**Exercises to complete**
1 – Summarize the article on sea level rise in NSW in two sentences.
2 – Answer these questions from the article on sea level rise in NSW, one line each:
(a) On the anniversary of which event was the report released?
(b) By what nickname is Professor Rob Brander known?
(c) In which areas does Brander expect greater inundation in particular?
3 – Write the next few sentences of the article on sea level rise in NSW, continuing on from its final sentence.

**Document passage**
#####
Half of NSW's coastal community thinks rising sea levels will not impact them directly, new data released today by UNSW scientists has shown - and 25 per cent of surveyed accommodation businesses situated close to the coast are unsure if sea level rise is even occurring.
The report - released on the anniversary of the 2016 East Coast Low 'superstorm' that saw widespread damage along Australia's east coast, including the collapse of a Collaroy swimming pool - describes what the NSW community understands about coastal erosion and inundation, as well as the driving forces behind these hazards: sea level rise and severe coastal storms.
"Our coastline is changing. Many locations along the NSW coast are seeing amenity loss and infrastructure damage associated with erosion and inundation - that is, the flooding of normally dry land by sea water, often caused by storms surges or king tides," Professor Rob Brander from the School of Biological, Earth and Environmental Sciences (aka Dr Rip) said.
"These storm events will continue in the future. Combined with anticipated sea level rise, they'll only enhance the extent and cost of coastal erosion damage and lead to greater inundation of coastal zones throughout NSW in the future, particularly in low-lying estuarine areas."
The researchers said people's understanding and perception of storms and sea level rise, and their associated impacts of erosion and inundation, could significantly influence how and whether they engaged in coastal adaptation actions - often influencing the success or failure of those actions.
"That's why we wanted to find out what coastal communities understand and perceive about these hazards and how these hazards will affect their interactions with, and use of, the coast in the future," study author Anna Attard from UNSW Science said.
"We think that's an important aspect of building community resiliency and preparedness to coastal erosion and inundation.
"Our ultimate goal is to help improve the ability of NSW coastal communities to adapt sustainably to the risk of coastal erosion and inundation.
#####
**Supplied information**

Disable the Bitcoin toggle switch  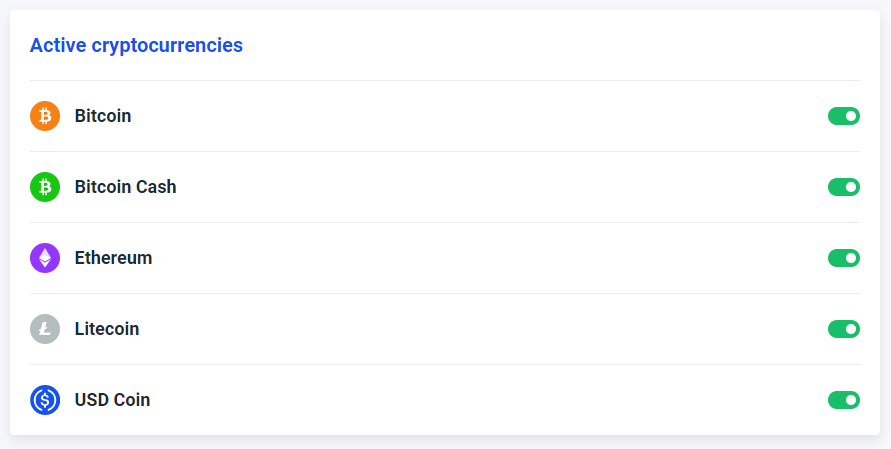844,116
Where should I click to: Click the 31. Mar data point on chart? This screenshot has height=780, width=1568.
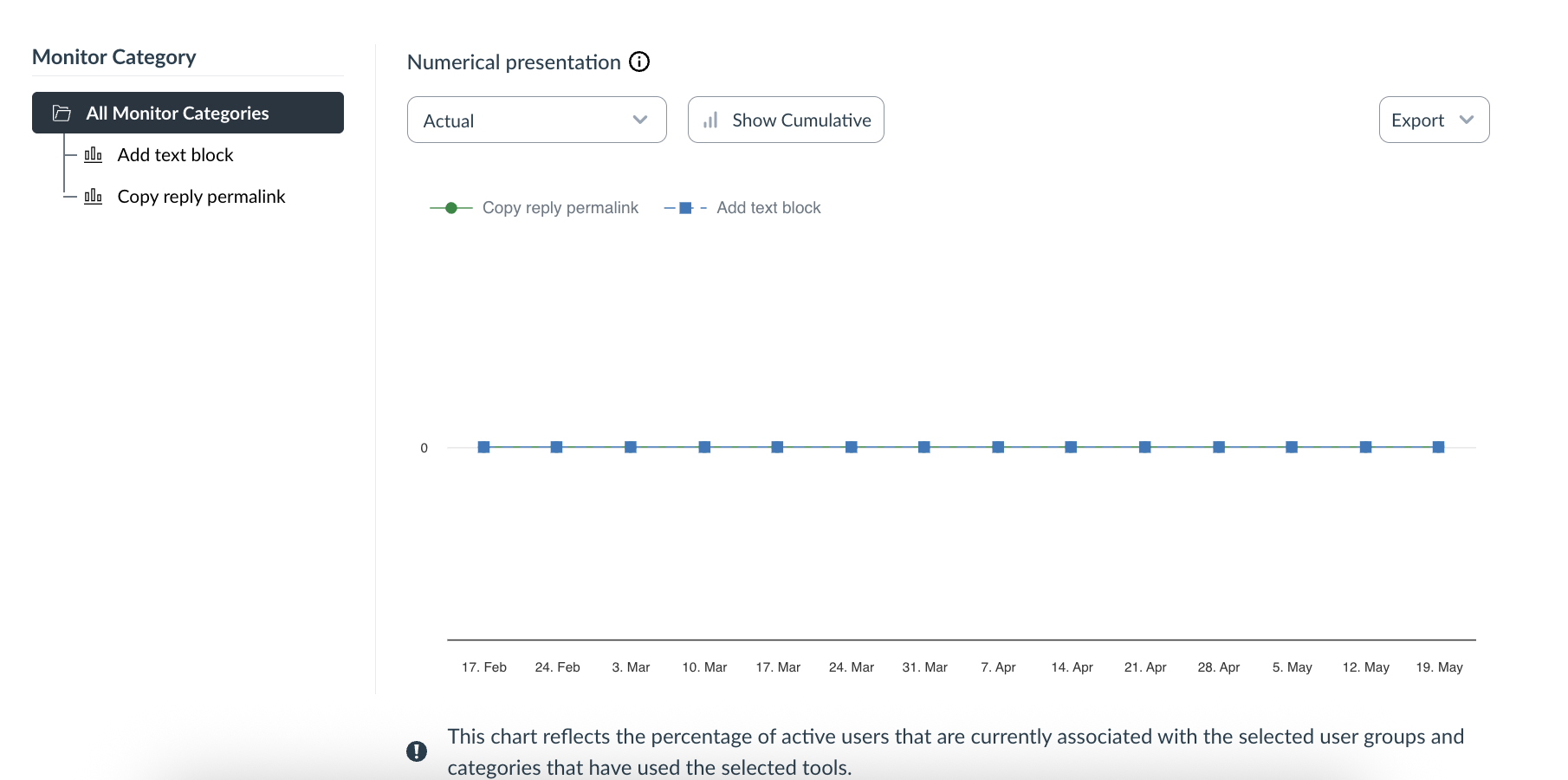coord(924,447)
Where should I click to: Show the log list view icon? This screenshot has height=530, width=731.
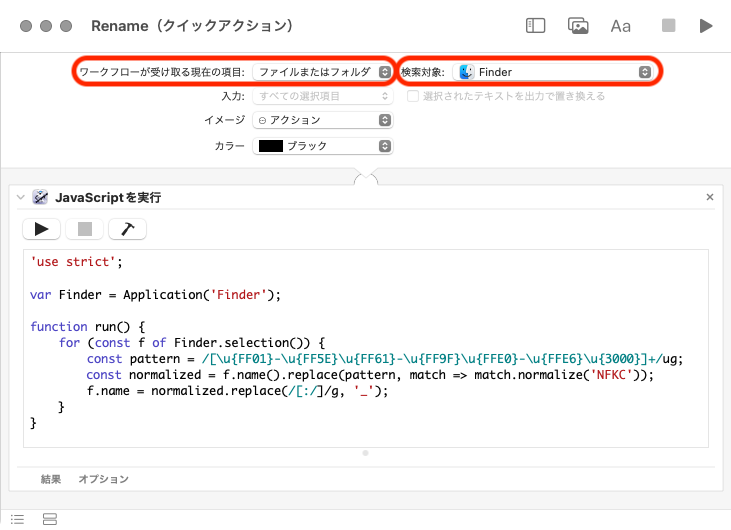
#####
**Task-by-task results**
1 – New data from UNSW scientists shows that half of NSW's coastal community thinks rising sea levels will not affect them directly, and 25 per cent of surveyed coastal accommodation businesses are unsure whether sea level rise is occurring. The researchers say future storms, combined with anticipated sea level rise, will increase coastal erosion and inundation, and they studied community understanding because it can influence whether coastal adaptation actions succeed or fail.

2 –
(a) The 2016 East Coast Low 'superstorm'.
(b) Dr Rip.
(c) Low-lying estuarine areas.

3 –
"We found that only about 50 per cent of general coastal users think that sea level rise will impact them directly - that's a worry, given that estimates suggest that by 2100, sea level rise could increase by a metre or more if greenhouse gas emissions continue unchanged.
"Even more worryingly, 25 per cent of coastal accommodation businesses don't know or are unsure if sea levels are even rising at all."
The My Coast NSW Study took place in 2017 and 2018, surveying more than 1000 people from all over the NSW coast, across three main groups: Coastal Management Professionals (i.e. government, academics, researchers and engineers), General Coastal Users (a cross section of people who use the NSW coast), and Coastal Accommodation Businesses (owners, managers or employees of accommodation businesses situated close to the coast).
The researchers said the resulting report provided an evidence-based information platform to help local governments and coastal management professionals in the future development of effective educational strategies and programs.
The scientists say sea level rise will affect everybody, from those who use the coast day-to-day, to those who may visit a few times a year - and not just people on the front line living near the cost, either.
The report also found a clear disconnect between what coastal management professionals think the public should know about coastal hazards, and what the public flagged as wanting to know more about.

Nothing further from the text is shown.